WHAT YOU SHOULD DO:
Go through the records and set each one down exactly, skipping any picture.

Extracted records
☆ ☆ ☆ ☆ ☆

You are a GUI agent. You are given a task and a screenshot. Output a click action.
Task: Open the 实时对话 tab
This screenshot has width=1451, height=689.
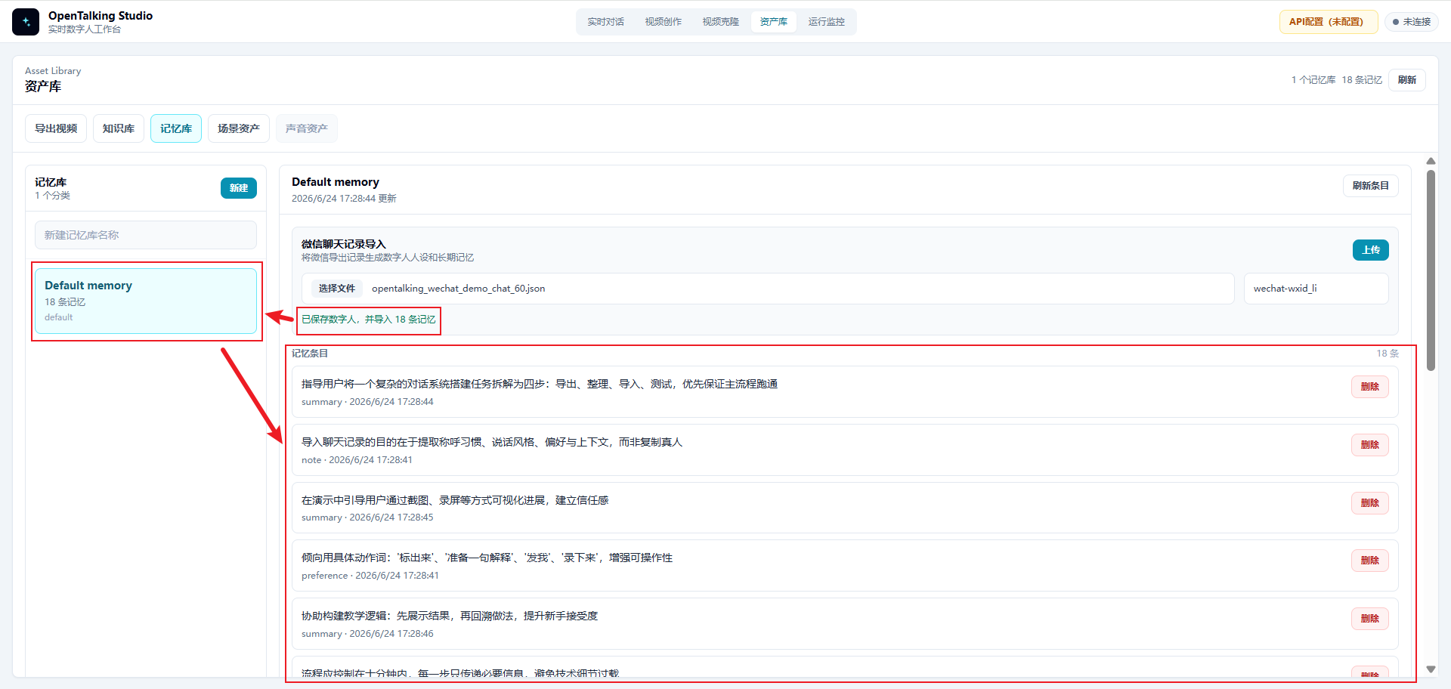pos(606,22)
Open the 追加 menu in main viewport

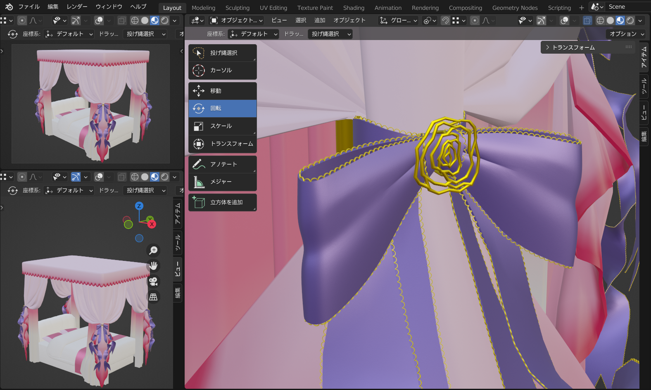(319, 20)
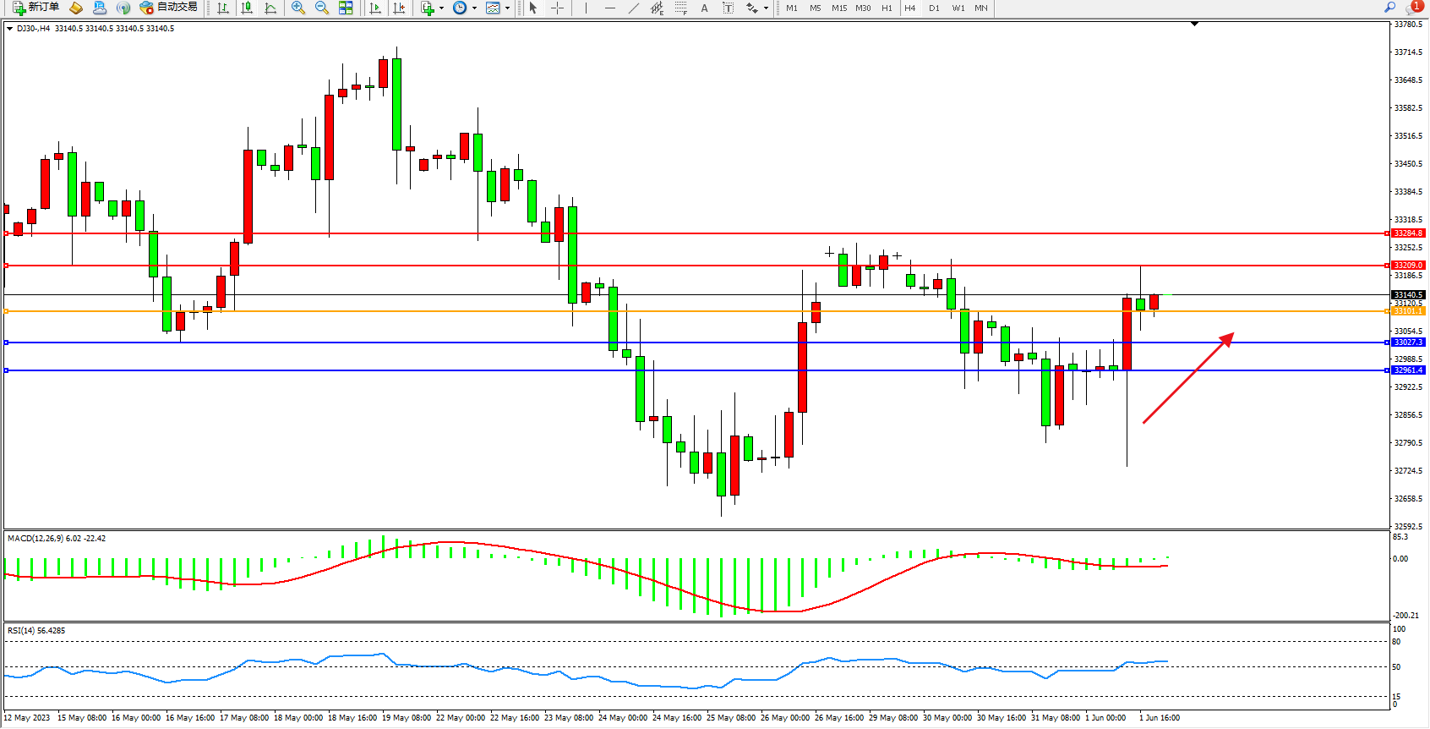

☆ ☆ ☆ ☆ ☆

RESPONSE TO THIS TASK:
You are a GUI agent. You are given a task and a screenshot. Output a click action.
Task: Open the 实时对话 tab
This screenshot has width=1451, height=689.
pos(606,22)
Open the 追加 menu in main viewport

(319, 20)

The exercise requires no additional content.